French Minister of Budget
- In office 2002–2004
- President: Jacques Chirac
- Prime Minister: Jean-Pierre Raffarin
- Preceded by: Florence Parly
- Succeeded by: Dominique Bussereau

Mayor of Alençon
- In office 1989–2002
- Preceded by: Pierre Mauger
- Succeeded by: Christine Roimier

Personal details
- Born: 20 July 1946 (age 79) Alençon, France
- Party: UDI
- Profession: Notary

= Alain Lambert =

French politician

Alain Lambert (/fr/; born 20 July 1946 in Alençon) is a French politician and a notary by profession.

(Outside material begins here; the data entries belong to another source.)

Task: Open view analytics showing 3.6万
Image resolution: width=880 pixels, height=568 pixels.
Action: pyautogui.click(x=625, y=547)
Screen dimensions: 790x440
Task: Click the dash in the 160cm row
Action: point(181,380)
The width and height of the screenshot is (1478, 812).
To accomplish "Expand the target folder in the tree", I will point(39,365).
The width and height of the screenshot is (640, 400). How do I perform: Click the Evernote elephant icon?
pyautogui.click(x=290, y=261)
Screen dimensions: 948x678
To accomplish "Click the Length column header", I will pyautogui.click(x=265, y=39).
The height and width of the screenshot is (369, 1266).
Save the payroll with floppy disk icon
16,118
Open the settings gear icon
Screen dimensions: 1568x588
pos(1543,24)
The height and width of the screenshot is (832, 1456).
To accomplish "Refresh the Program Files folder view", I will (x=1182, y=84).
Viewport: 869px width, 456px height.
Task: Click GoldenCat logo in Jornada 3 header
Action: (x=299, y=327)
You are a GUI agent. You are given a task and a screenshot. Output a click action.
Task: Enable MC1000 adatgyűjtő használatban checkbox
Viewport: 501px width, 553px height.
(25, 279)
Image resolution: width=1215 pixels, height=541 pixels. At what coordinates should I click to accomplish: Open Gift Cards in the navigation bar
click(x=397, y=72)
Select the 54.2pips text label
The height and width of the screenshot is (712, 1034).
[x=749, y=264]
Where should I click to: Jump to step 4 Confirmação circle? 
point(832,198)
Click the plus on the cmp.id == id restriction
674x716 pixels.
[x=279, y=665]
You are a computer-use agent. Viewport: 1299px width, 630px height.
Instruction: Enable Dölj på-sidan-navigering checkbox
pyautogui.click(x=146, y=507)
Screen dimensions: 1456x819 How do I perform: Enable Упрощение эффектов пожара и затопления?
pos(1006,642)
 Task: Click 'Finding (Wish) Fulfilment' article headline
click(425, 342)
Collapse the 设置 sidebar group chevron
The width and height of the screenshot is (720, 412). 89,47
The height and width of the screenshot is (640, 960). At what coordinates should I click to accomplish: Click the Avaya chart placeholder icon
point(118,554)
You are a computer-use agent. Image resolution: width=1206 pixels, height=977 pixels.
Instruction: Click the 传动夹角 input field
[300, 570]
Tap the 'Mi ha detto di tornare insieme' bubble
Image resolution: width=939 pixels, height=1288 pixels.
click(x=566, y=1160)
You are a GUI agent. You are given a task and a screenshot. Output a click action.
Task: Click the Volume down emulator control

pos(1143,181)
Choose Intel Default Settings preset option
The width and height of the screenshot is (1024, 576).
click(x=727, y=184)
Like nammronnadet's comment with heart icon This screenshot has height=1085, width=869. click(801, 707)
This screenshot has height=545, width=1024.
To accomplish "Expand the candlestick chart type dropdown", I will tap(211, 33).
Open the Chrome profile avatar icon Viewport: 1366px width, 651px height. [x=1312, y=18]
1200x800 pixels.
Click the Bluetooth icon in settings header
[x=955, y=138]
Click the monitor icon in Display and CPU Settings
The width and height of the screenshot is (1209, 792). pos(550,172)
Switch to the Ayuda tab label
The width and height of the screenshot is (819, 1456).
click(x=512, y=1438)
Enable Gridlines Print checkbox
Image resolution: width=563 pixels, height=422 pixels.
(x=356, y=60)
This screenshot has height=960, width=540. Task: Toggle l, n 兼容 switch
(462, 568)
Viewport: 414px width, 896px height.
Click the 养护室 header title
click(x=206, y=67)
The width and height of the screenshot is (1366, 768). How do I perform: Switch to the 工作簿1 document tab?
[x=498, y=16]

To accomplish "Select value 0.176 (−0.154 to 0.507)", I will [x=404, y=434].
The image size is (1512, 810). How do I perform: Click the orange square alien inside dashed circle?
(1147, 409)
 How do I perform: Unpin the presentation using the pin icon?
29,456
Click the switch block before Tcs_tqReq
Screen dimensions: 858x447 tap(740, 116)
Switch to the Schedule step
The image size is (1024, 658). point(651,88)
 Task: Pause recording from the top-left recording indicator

Lambert has been involved in politics since 1983 and has served as a local councillor in Alençon and a councillor on both the department council of Orne (1992–2002) and the regional council of Lower Normandy. Between 7 May 2002 and 30 March 2004 he was France's Finance Minister. In 2009 he attempted to be chosen to head the centre right wing UMP list for the 2010 regional elections and was successful, gaining 54.5% of the votes of party members. However, Lambert was later forced to announce he would not stand, due to disagreements within the party over his candidature.

Ahead of the 2012 presidential election, Lambert endorsed François Bayrou's candidacy as President of France.